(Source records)
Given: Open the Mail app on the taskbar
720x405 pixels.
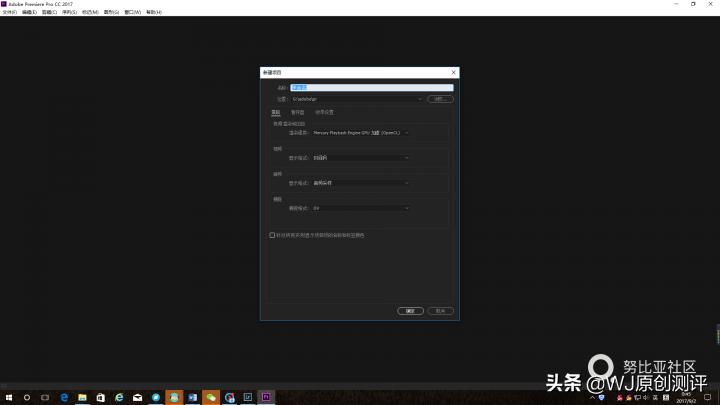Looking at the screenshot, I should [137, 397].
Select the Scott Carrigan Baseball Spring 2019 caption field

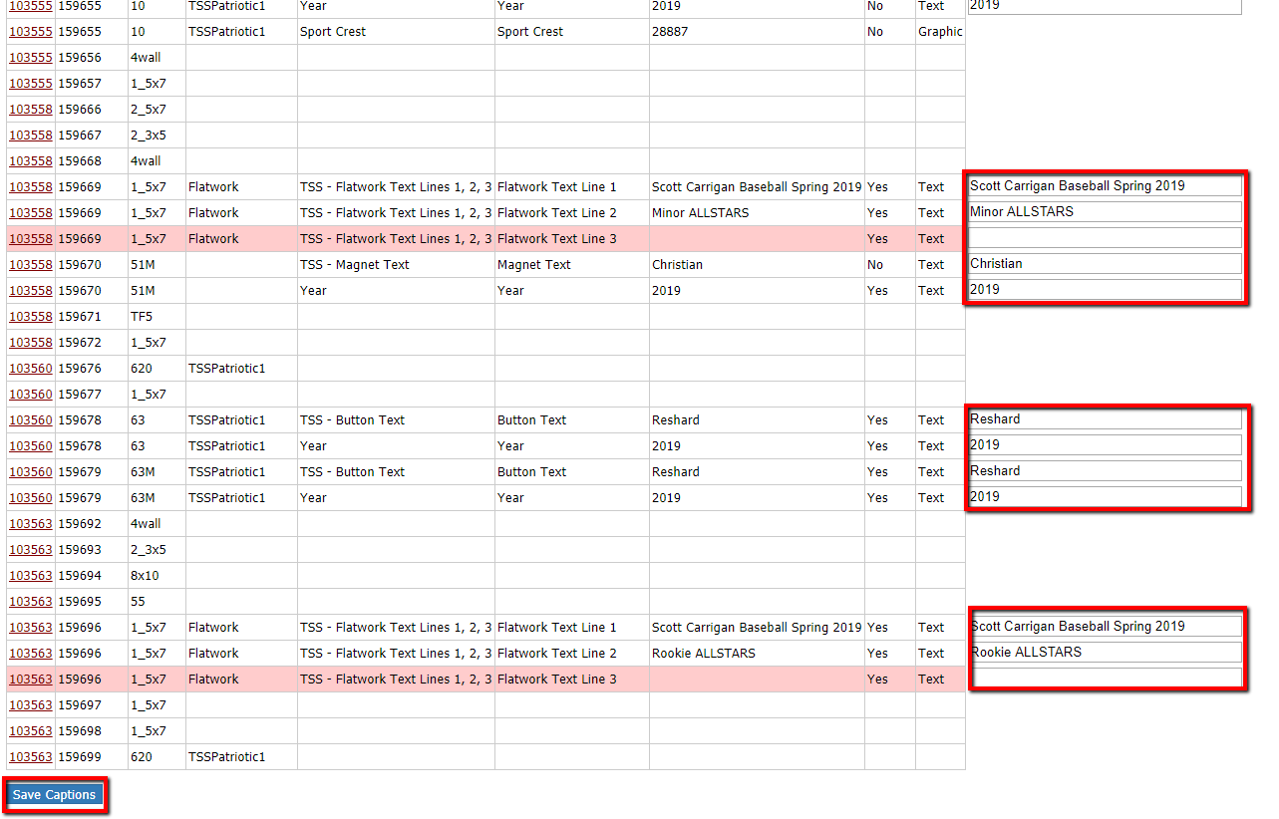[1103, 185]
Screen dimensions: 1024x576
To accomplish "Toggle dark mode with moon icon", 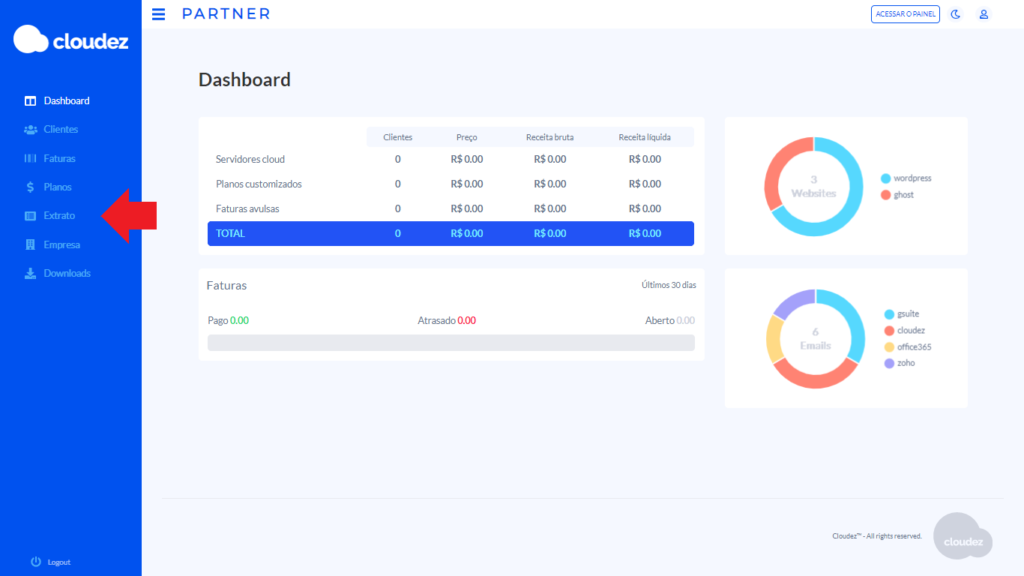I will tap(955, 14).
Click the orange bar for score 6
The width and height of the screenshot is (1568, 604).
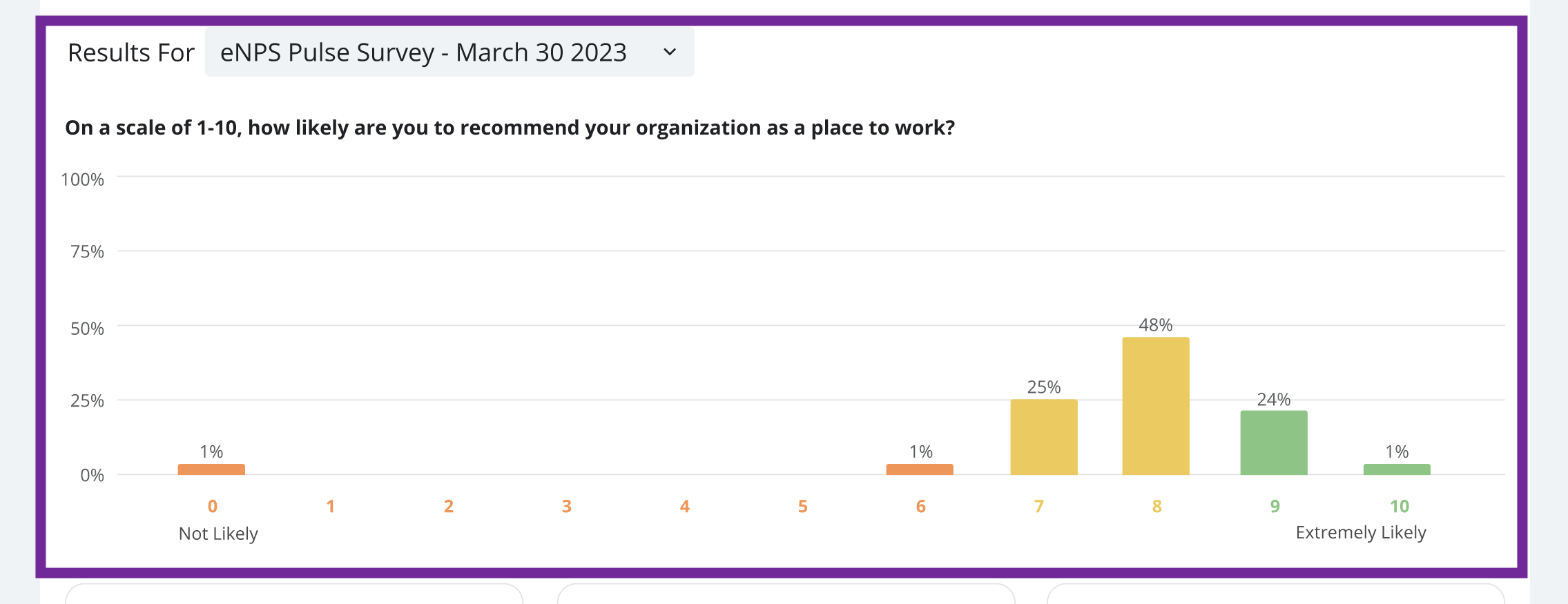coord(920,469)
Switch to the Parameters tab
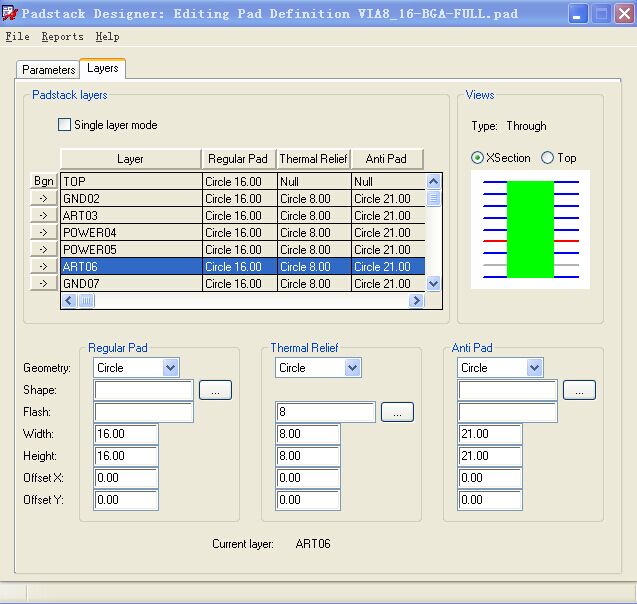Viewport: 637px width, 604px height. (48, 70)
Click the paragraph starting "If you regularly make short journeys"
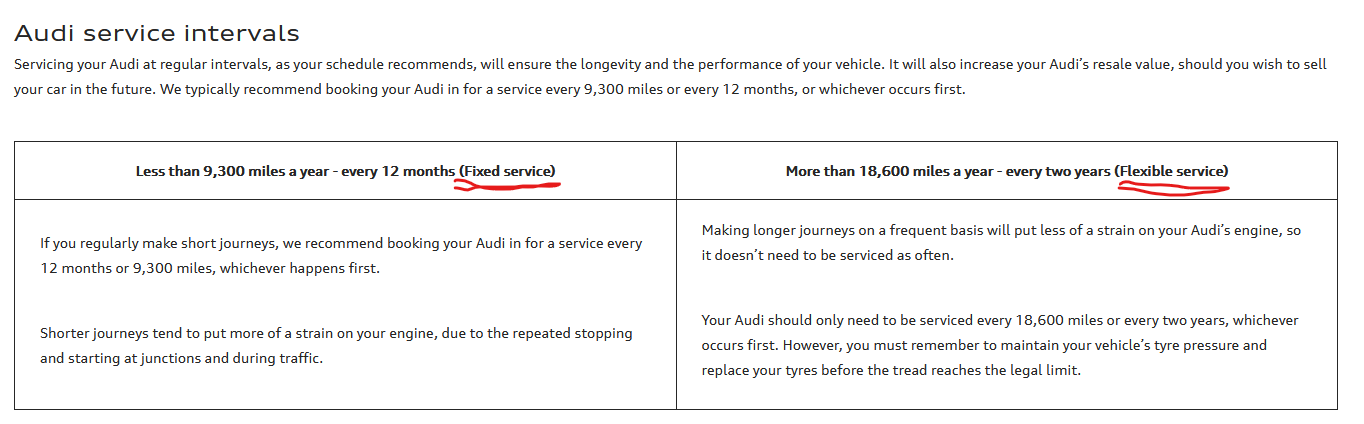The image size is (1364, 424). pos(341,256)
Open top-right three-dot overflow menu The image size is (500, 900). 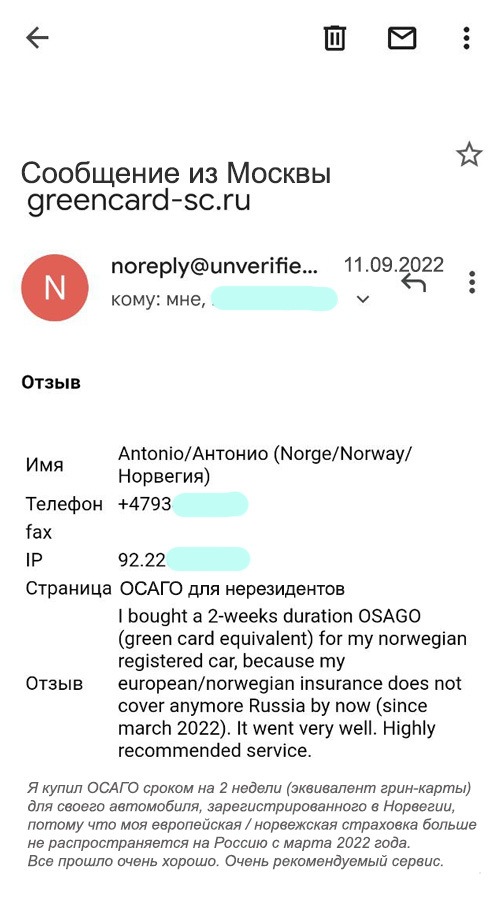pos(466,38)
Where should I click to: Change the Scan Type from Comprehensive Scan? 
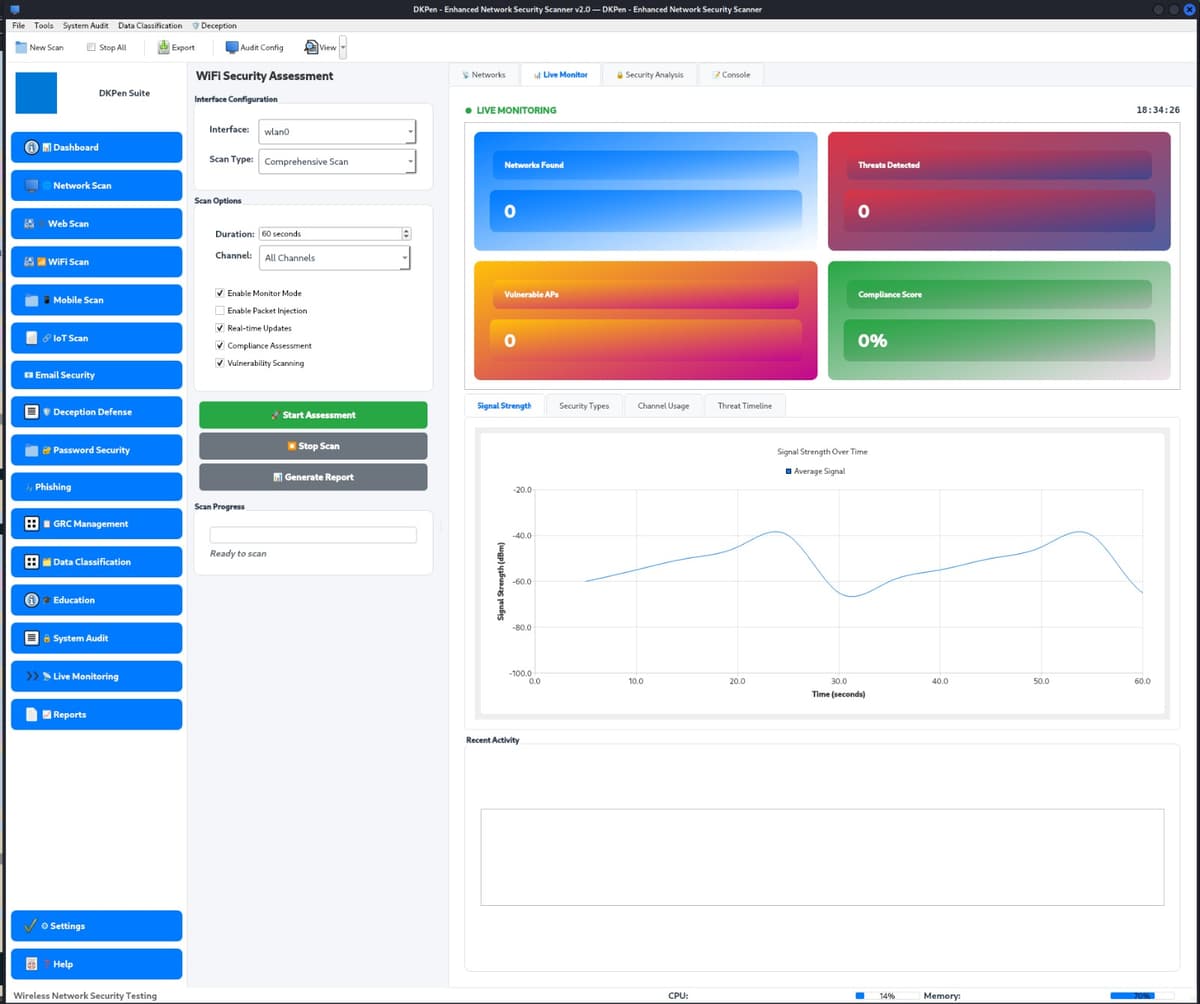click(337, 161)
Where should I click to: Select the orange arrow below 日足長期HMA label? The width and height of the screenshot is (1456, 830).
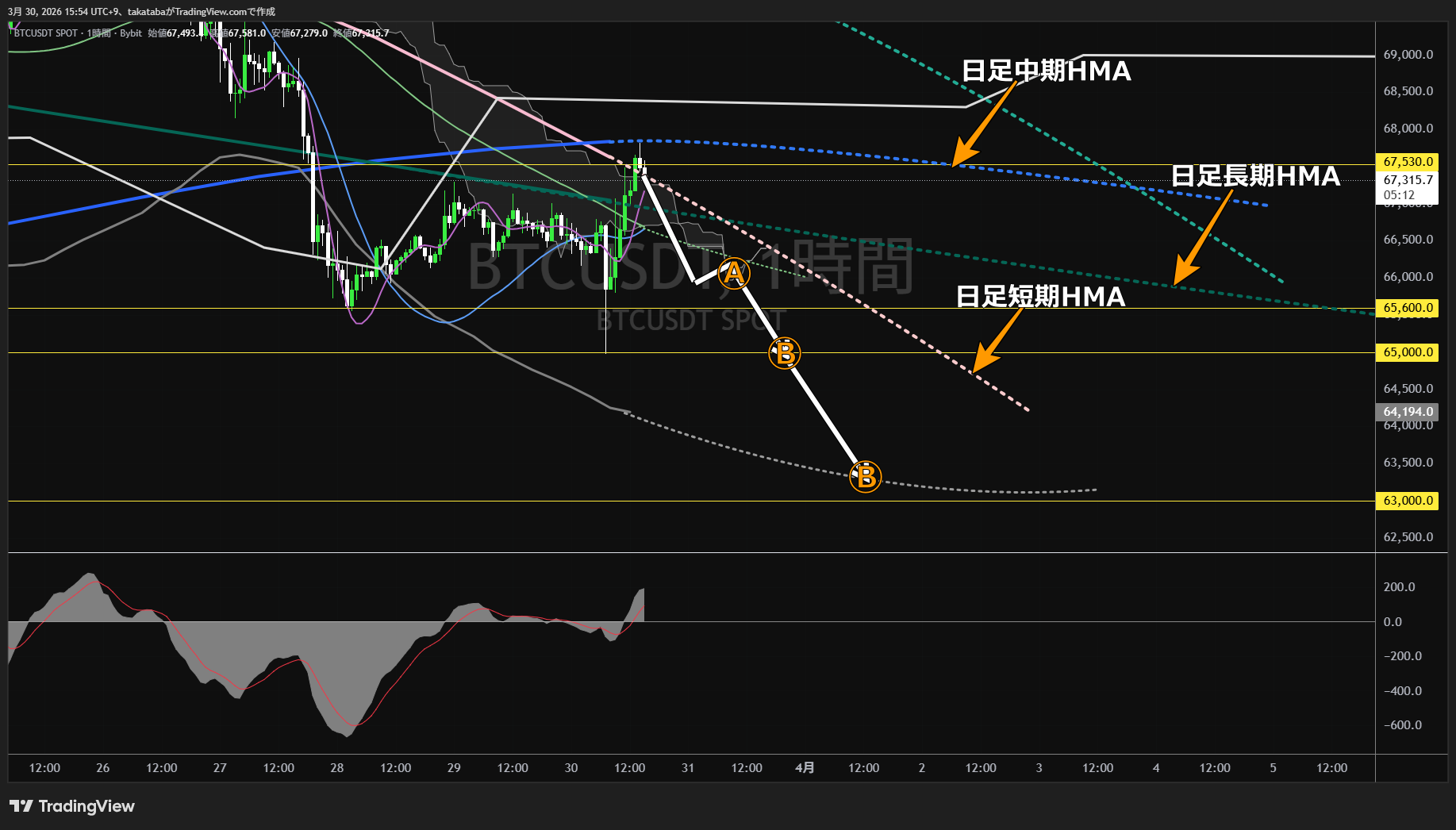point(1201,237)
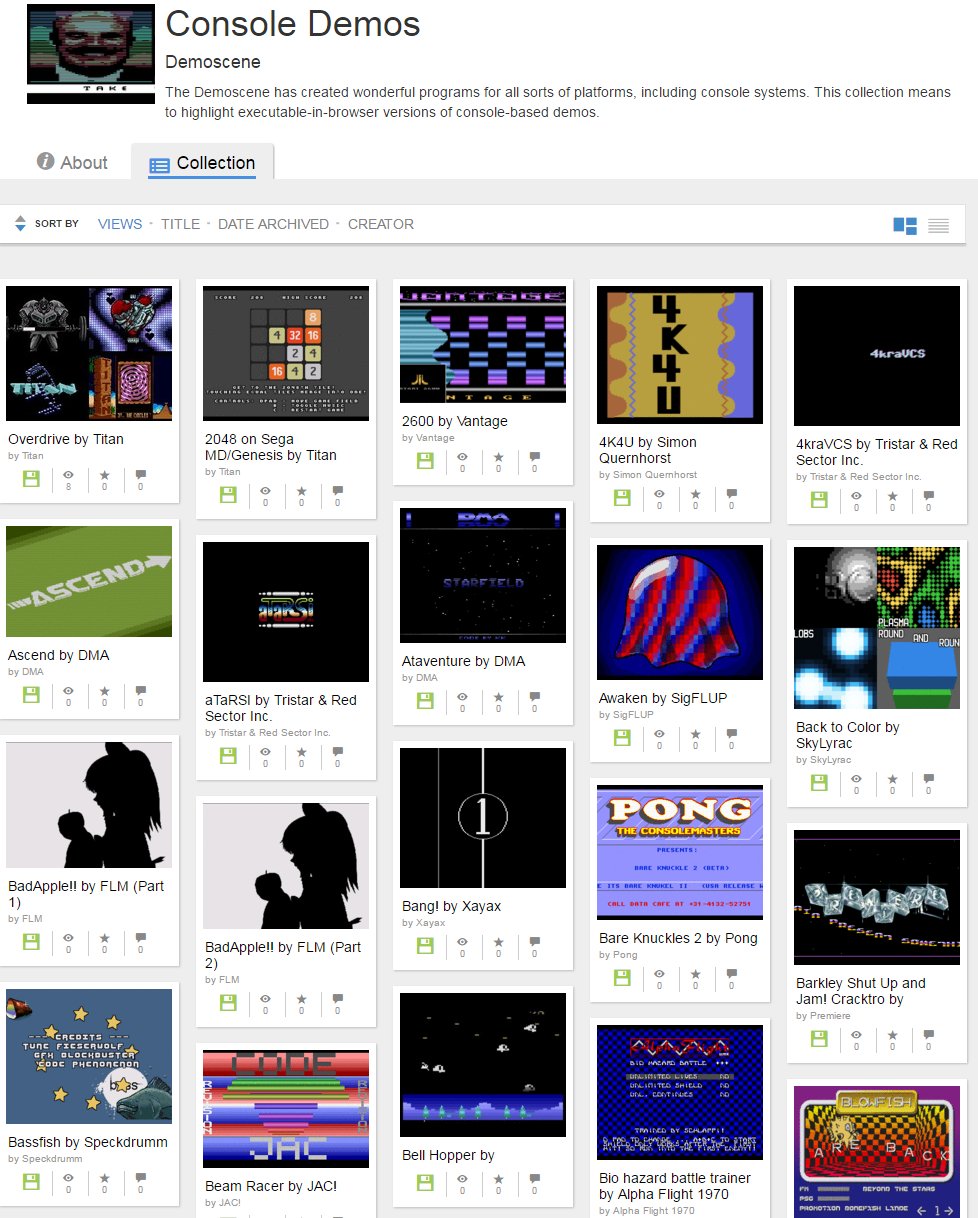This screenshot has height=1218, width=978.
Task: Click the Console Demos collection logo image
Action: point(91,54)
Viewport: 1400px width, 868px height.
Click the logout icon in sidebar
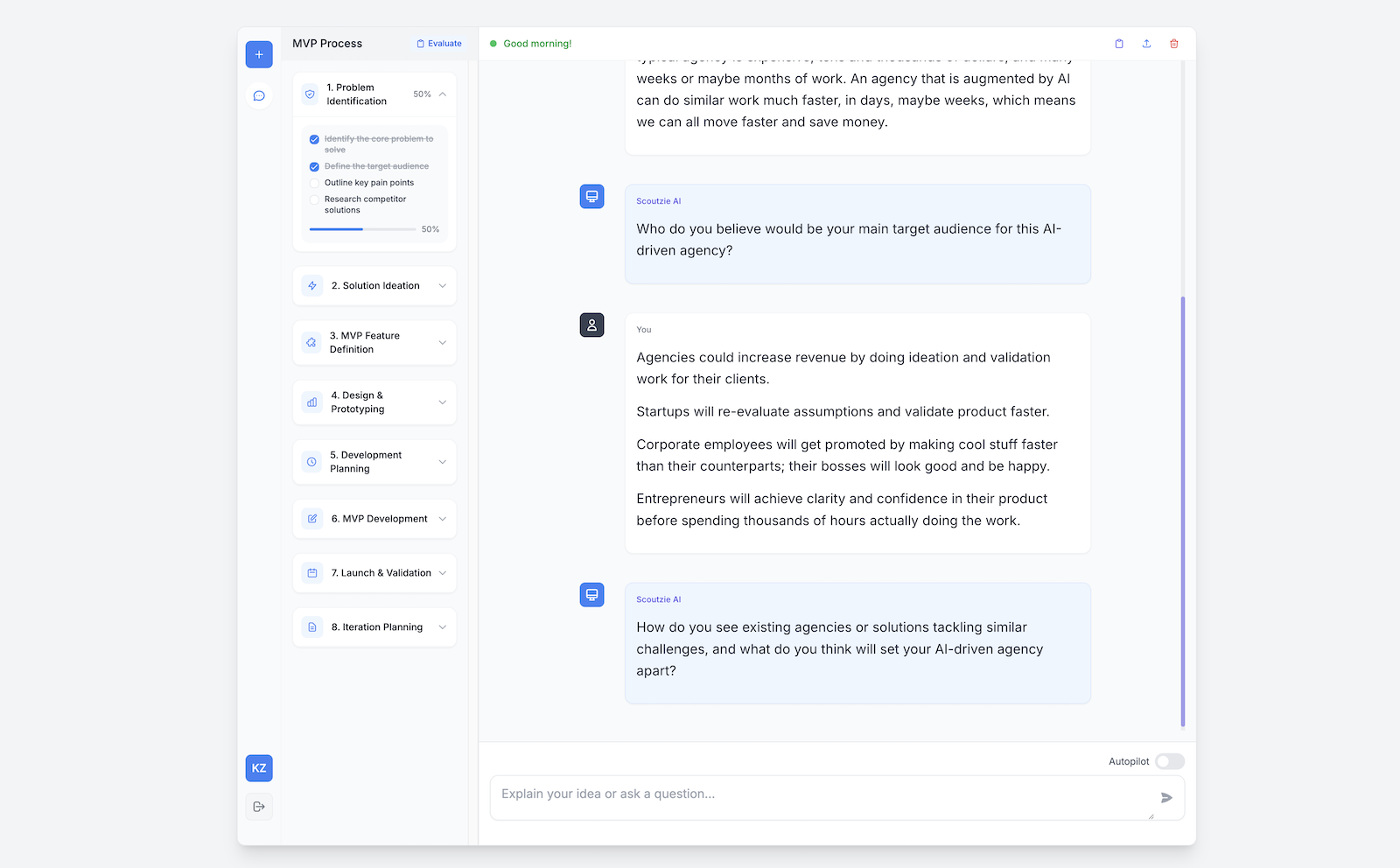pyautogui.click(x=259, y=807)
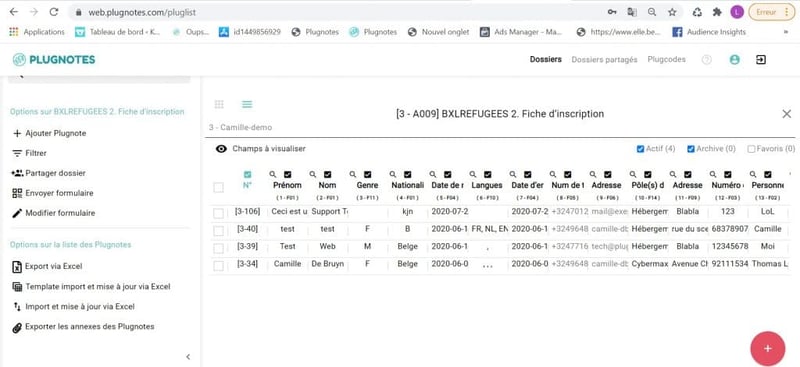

(DESCRIPTION OF THE TASK) Leaving every picture out, return the lines from the one containing "Where should I click to: Select" through the last line of the records exactly.

(RESULT FOR THIS TASK)
Where should I click to: Select the orange arrow below 日足長期HMA label? The width and height of the screenshot is (1456, 830).
point(1201,237)
This screenshot has height=1218, width=978.
Task: Click the Console Demos collection logo image
Action: point(91,54)
Viewport: 1400px width, 868px height.
Click the logout icon in sidebar
pyautogui.click(x=259, y=807)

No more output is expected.